→ **RECORDS SUPPLIED**:
----------
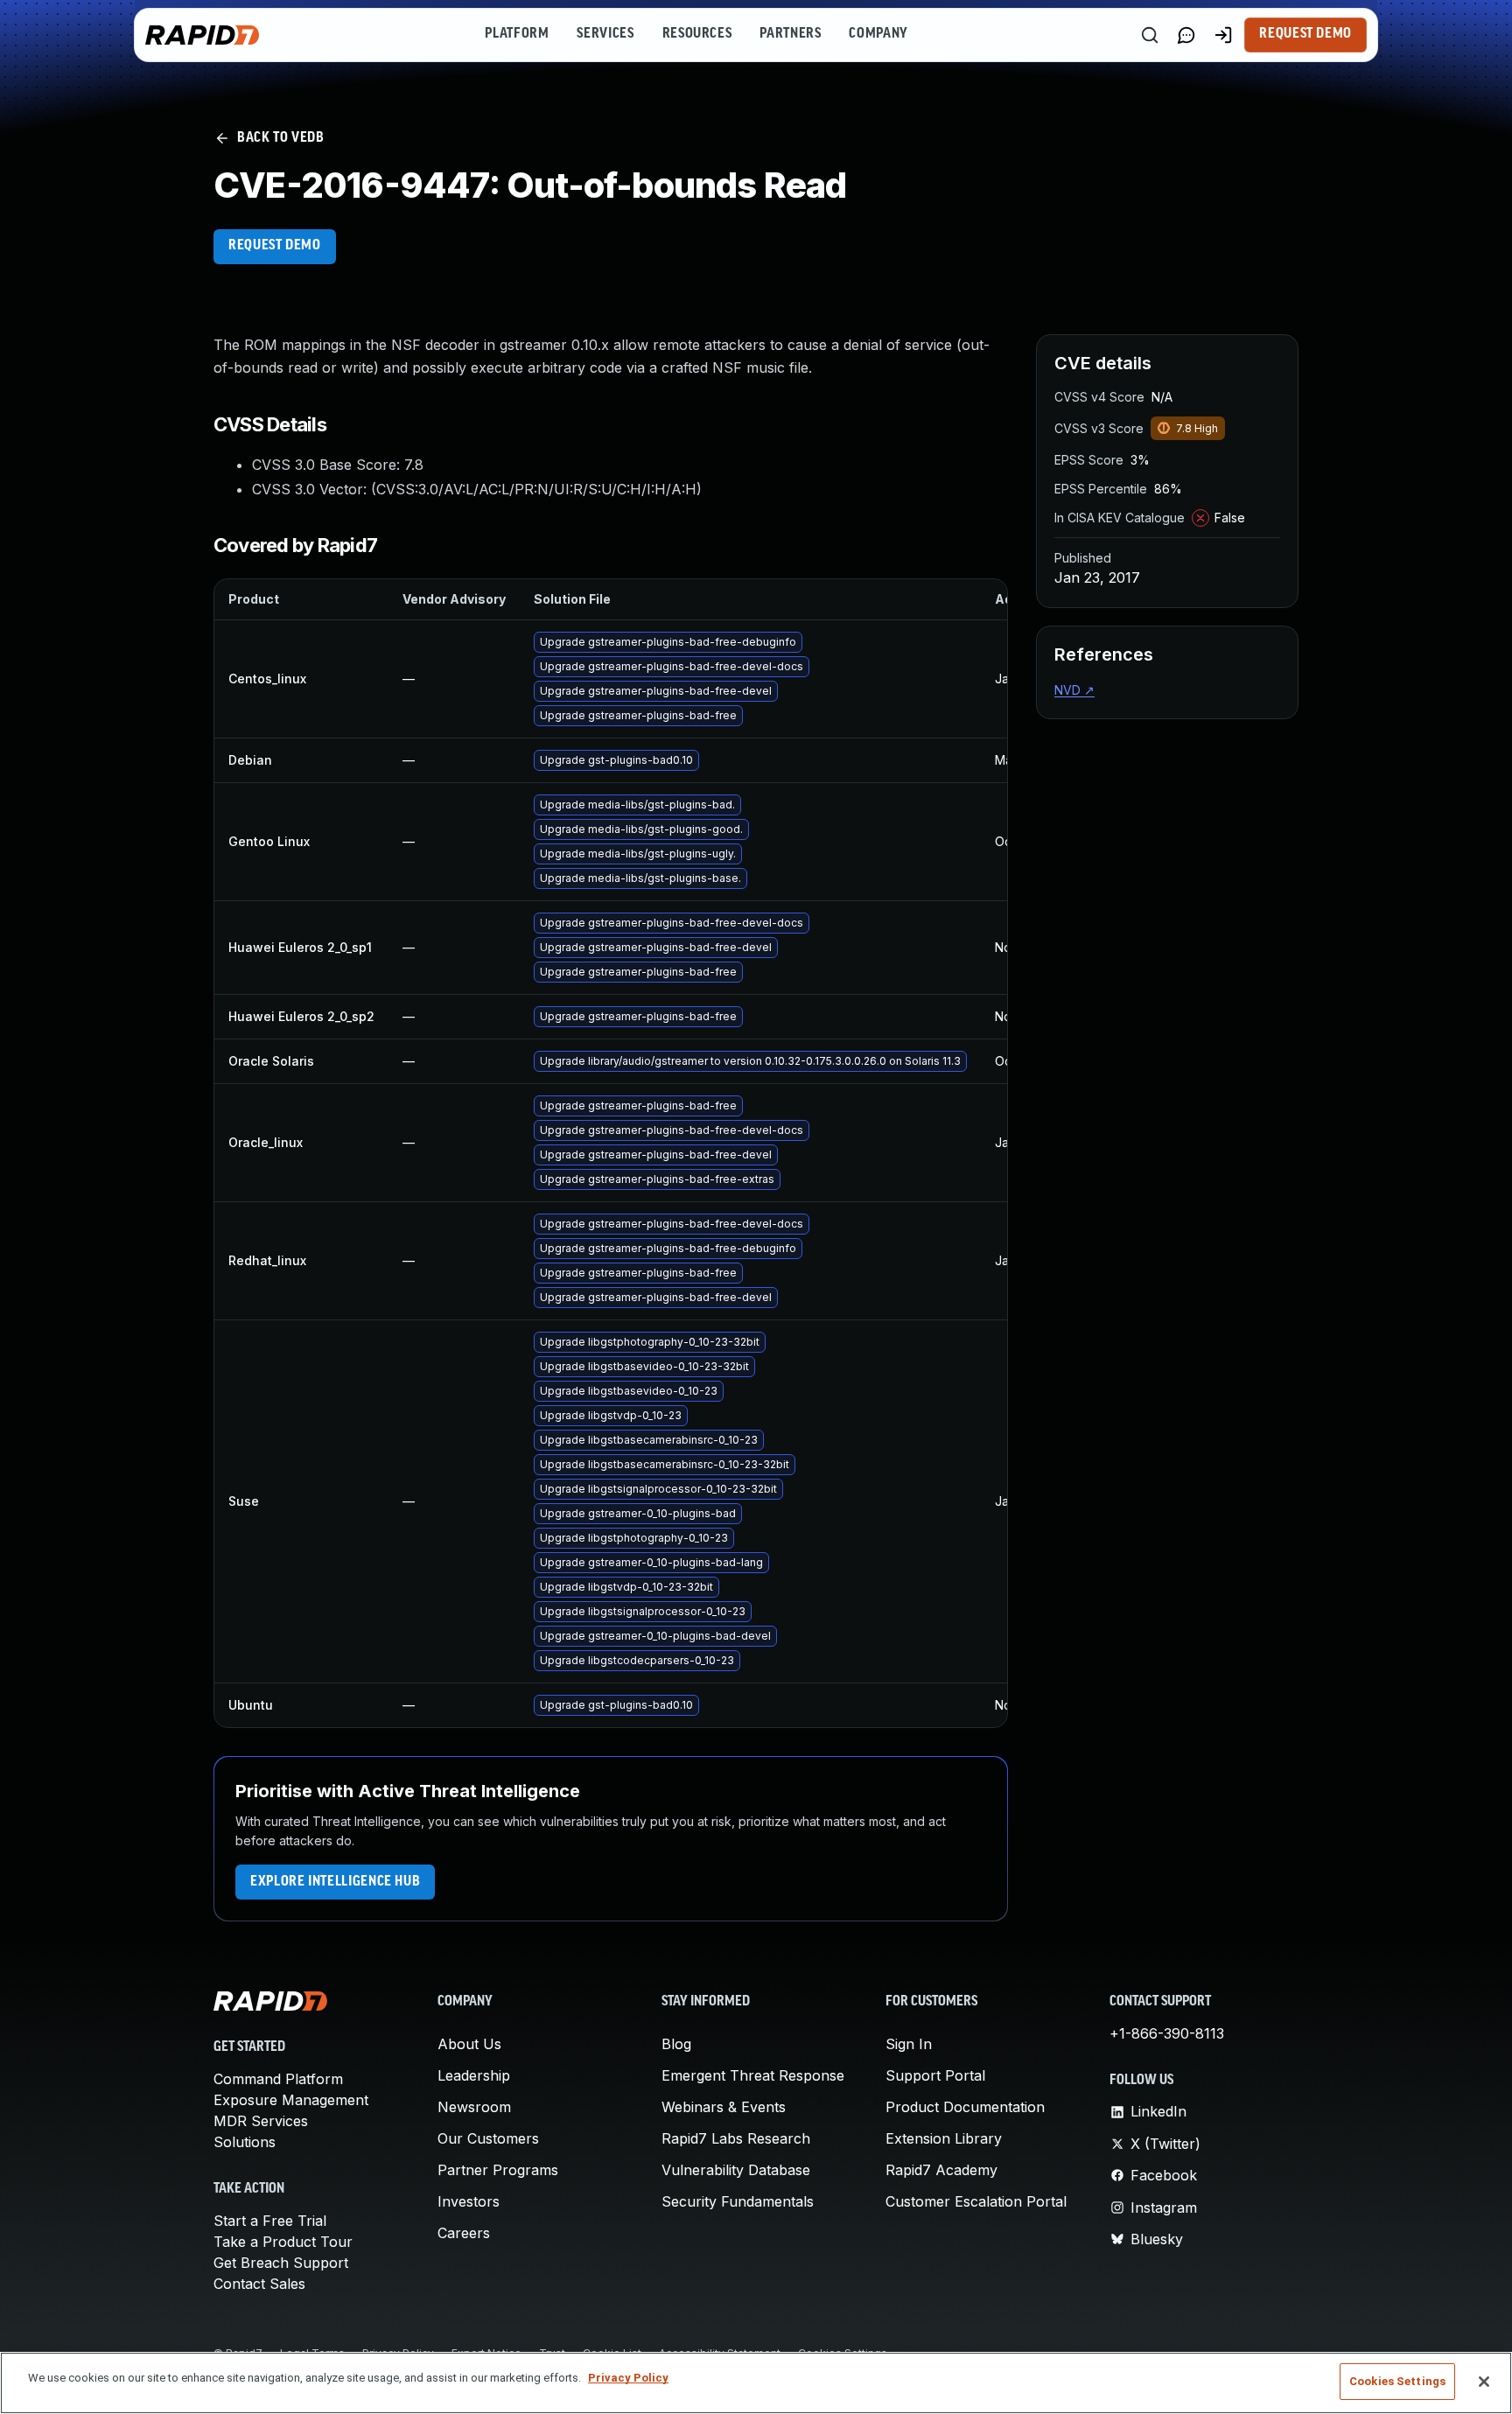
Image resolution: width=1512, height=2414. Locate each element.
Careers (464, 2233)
----------
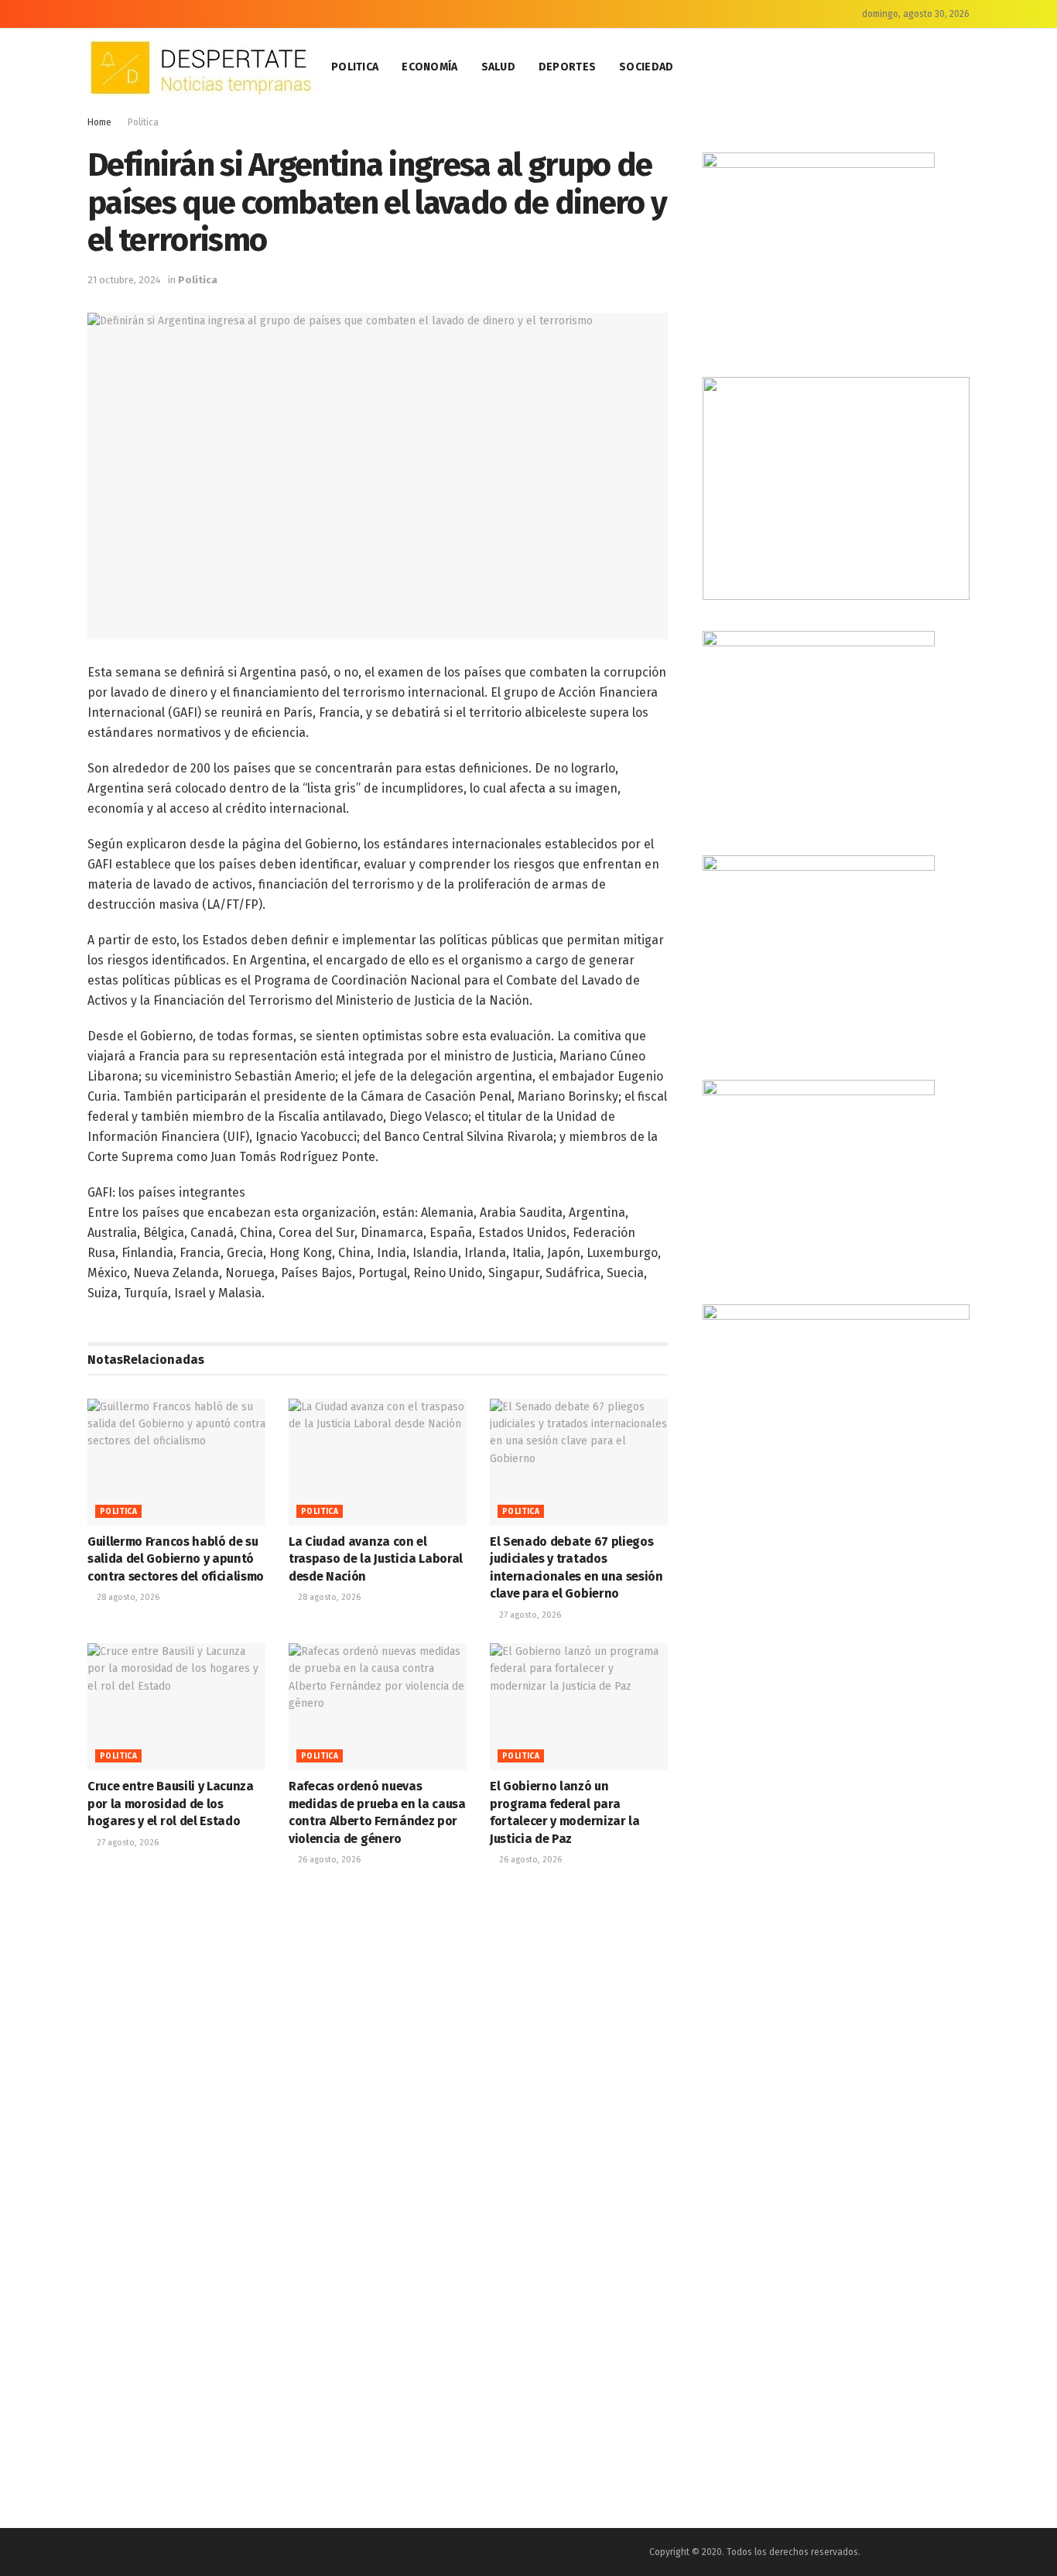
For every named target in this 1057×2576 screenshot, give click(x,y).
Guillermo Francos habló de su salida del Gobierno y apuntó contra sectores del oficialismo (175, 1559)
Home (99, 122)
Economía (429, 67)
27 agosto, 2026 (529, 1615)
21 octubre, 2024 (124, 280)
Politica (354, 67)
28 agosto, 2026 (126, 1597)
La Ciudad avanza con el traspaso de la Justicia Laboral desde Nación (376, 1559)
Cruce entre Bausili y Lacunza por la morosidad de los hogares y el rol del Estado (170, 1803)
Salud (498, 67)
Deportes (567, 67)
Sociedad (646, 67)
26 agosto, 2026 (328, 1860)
----------
→ **PROBLEM TO SOLVE**:
Out of the listing above, reproduce exactly the lines from the one with "Image resolution: width=1512, height=2414." up to and including the one with "Careers (464, 2233)".

→ **ANSWER**:
Image resolution: width=1512, height=2414. Locate each element.
Careers (464, 2233)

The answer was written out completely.